──────── Data records ────────

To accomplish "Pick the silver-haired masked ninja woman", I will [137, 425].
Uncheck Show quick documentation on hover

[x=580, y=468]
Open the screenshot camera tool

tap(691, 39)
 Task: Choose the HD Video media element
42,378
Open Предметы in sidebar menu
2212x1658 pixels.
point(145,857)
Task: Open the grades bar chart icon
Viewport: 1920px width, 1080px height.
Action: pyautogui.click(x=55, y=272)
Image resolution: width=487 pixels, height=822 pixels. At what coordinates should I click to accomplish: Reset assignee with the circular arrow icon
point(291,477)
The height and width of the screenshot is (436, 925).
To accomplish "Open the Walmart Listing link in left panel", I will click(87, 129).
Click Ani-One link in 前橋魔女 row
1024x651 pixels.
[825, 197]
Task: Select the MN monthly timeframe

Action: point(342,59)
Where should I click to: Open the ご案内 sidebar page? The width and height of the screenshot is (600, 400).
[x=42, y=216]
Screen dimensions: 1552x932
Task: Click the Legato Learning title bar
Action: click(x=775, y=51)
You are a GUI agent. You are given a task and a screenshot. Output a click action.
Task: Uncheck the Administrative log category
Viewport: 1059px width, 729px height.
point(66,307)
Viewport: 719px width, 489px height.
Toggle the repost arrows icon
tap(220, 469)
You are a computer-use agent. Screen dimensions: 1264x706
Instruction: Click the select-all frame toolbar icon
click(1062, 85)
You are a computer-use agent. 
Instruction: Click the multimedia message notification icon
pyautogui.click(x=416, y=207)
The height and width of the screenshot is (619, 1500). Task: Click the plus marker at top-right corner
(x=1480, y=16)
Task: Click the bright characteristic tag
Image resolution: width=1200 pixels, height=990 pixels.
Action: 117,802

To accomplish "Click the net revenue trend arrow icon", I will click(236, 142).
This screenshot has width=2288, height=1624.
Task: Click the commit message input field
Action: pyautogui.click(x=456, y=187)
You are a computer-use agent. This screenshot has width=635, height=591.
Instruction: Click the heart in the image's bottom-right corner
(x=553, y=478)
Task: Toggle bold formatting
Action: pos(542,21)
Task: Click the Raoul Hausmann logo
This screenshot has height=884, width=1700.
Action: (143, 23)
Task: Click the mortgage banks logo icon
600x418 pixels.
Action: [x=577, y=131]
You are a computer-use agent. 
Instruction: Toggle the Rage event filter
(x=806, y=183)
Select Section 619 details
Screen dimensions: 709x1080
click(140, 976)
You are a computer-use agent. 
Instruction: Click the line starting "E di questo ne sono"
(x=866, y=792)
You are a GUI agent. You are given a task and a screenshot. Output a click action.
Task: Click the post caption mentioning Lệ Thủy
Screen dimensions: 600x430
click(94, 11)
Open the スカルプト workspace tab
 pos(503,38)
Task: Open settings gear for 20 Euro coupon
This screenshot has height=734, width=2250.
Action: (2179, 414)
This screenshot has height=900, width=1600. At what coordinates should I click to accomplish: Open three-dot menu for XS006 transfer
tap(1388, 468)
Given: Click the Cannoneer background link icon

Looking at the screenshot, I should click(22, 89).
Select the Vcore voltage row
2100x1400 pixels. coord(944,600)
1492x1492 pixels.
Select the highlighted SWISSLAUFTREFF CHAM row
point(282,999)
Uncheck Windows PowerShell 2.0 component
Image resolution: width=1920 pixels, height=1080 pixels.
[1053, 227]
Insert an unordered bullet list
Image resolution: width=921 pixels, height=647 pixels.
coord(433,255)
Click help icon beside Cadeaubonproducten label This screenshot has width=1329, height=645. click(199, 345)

────────

** Aim **
Rewrite all the records with every "Instruction" changed to "Goal", leaving everything else the same.

** Correct answer **
To accomplish "Pick the silver-haired masked ninja woman", I will [137, 425].
Uncheck Show quick documentation on hover

[x=580, y=468]
Open the screenshot camera tool

tap(691, 39)
 Task: Choose the HD Video media element
42,378
Open Предметы in sidebar menu
2212x1658 pixels.
point(145,857)
Task: Open the grades bar chart icon
Viewport: 1920px width, 1080px height.
Action: pyautogui.click(x=55, y=272)
Image resolution: width=487 pixels, height=822 pixels. At what coordinates should I click to accomplish: Reset assignee with the circular arrow icon
point(291,477)
The height and width of the screenshot is (436, 925).
To accomplish "Open the Walmart Listing link in left panel", I will click(87, 129).
Click Ani-One link in 前橋魔女 row
1024x651 pixels.
[825, 197]
Task: Select the MN monthly timeframe

Action: point(342,59)
Where should I click to: Open the ご案内 sidebar page? The width and height of the screenshot is (600, 400).
[x=42, y=216]
Screen dimensions: 1552x932
Task: Click the Legato Learning title bar
Action: click(x=775, y=51)
You are a GUI agent. You are given a task and a screenshot. Output a click action.
Task: Uncheck the Administrative log category
Viewport: 1059px width, 729px height.
point(66,307)
Viewport: 719px width, 489px height.
Toggle the repost arrows icon
tap(220, 469)
You are a computer-use agent. Screen dimensions: 1264x706
Goal: Click the select-all frame toolbar icon
click(1062, 85)
You are a computer-use agent. 
Goal: Click the multimedia message notification icon
pyautogui.click(x=416, y=207)
The height and width of the screenshot is (619, 1500). Task: Click the plus marker at top-right corner
(x=1480, y=16)
Task: Click the bright characteristic tag
Image resolution: width=1200 pixels, height=990 pixels.
Action: 117,802

To accomplish "Click the net revenue trend arrow icon", I will click(236, 142).
This screenshot has width=2288, height=1624.
Task: Click the commit message input field
Action: pyautogui.click(x=456, y=187)
You are a computer-use agent. This screenshot has width=635, height=591.
Goal: Click the heart in the image's bottom-right corner
(x=553, y=478)
Task: Toggle bold formatting
Action: pos(542,21)
Task: Click the Raoul Hausmann logo
This screenshot has height=884, width=1700.
Action: (143, 23)
Task: Click the mortgage banks logo icon
600x418 pixels.
Action: [x=577, y=131]
You are a computer-use agent. 
Goal: Toggle the Rage event filter
(x=806, y=183)
Select Section 619 details
Screen dimensions: 709x1080
click(140, 976)
You are a computer-use agent. 
Goal: Click the line starting "E di questo ne sono"
(x=866, y=792)
You are a GUI agent. You are given a task and a screenshot. Output a click action.
Task: Click the post caption mentioning Lệ Thủy
Screen dimensions: 600x430
click(94, 11)
Open the スカルプト workspace tab
 pos(503,38)
Task: Open settings gear for 20 Euro coupon
This screenshot has height=734, width=2250.
Action: (2179, 414)
This screenshot has height=900, width=1600. At what coordinates should I click to accomplish: Open three-dot menu for XS006 transfer
tap(1388, 468)
Given: Click the Cannoneer background link icon

Looking at the screenshot, I should click(22, 89).
Select the Vcore voltage row
2100x1400 pixels. coord(944,600)
1492x1492 pixels.
Select the highlighted SWISSLAUFTREFF CHAM row
point(282,999)
Uncheck Windows PowerShell 2.0 component
Image resolution: width=1920 pixels, height=1080 pixels.
[1053, 227]
Insert an unordered bullet list
Image resolution: width=921 pixels, height=647 pixels.
coord(433,255)
Click help icon beside Cadeaubonproducten label This screenshot has width=1329, height=645. click(199, 345)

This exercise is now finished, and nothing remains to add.